The special assessment is a non-deductible expense. As of 10 December 2022, secret commissions for which the special assessment is applied are also no longer tax deductible (subject to exceptions).
Minimum tax base ('basket rule')
A minimum tax base applies for companies with a taxable profit that exceeds EUR 1 million via the limitation of certain deductions. Deductions outside the basket are fully deductible. Deductions within the basket can only be claimed up to the amount of 70% of the profits exceeding the EUR 1 million threshold. The remaining 30% is fully taxable at the CIT rate. The threshold of 70% was temporarily replaced by 40% as of tax year 2024, associated with a taxable period beginning, at the earliest, on 1 January 2023. It has become 70% again as of tax year 2025, linked to a taxable period starting, at the earliest, on 1 January 2024, considering the law transposing the draft Council Directive (COM/2021/823) on ensuring a global minimum level of taxation for multinational groups in the European Union (so-called ‘Pillar Two’) has entered into force.
The deductions within the basket are the deduction of tax losses carried forward, the dividends-received deduction (DRD) carried forward, the innovation income deduction carried forward, and the notional interest deduction (NID) (both carried forward and incremental NID before it was abolished). Other deductions are excluded from the basket and thus fully deductible (e.g. current year tax losses, current year dividends-received deduction, current year innovation income deduction, investment deduction [both current year and carried forward]).
Taxable income of non-residents
Certain income attributed by a Belgian tax resident to a non-resident is taxable in Belgium.
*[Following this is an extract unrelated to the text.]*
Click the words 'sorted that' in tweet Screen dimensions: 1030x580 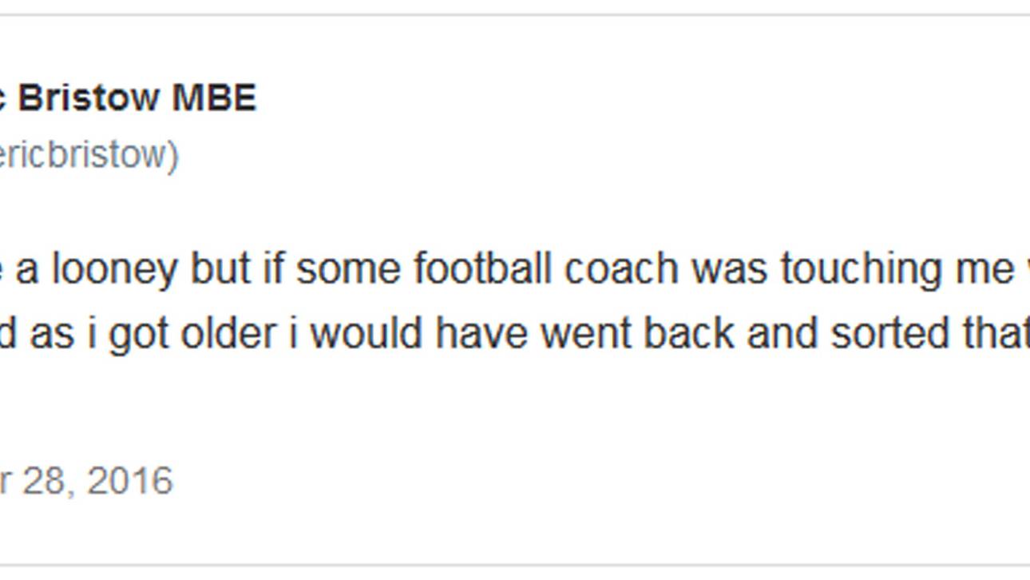coord(929,332)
A paragraph in the BITC functions as a ‘catch all clause’ to tax certain payments made to a non-resident of Belgium.
The ‘catch all clause’ applies in case the following conditions are all met:
- Revenues stem from ‘any provision of services’.
- Revenues qualify as benefits or profit in the hands of the non-resident beneficiary.
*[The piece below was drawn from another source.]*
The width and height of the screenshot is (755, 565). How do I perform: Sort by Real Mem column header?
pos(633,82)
- The services are provided to an individual tax resident in Belgium in the framework of one’s business activity, a corporation, a taxpayer subject to the legal entities tax, or a Belgian establishment.
- There are (in)direct links of interdependence between the foreign supplier and its Belgian client.
- Such revenues are taxable in Belgium according to a double tax treaty (DTT) or, in the absence of any DTT, if the non-resident taxpayer does not provide evidence that income is actually taxed in the state where the taxpayer is resident.
Given the condition of ‘any direct or indirect links of interdependence’, provision of services between non-related parties should thus, in principle, remain out of scope.
The rate amounts to 25% on the gross fee paid (resulting in an effective tax rate of 12.5%, as a lump sum deduction of 50% as professional expenses is allowed).
Local income taxes
No tax is levied on income at the regional or local level. Note that immovable assets (land, building, and possibly machinery and equipment) situated within the Belgian territory are, in principle, subject to an immovable withholding tax (WHT) that is levied locally.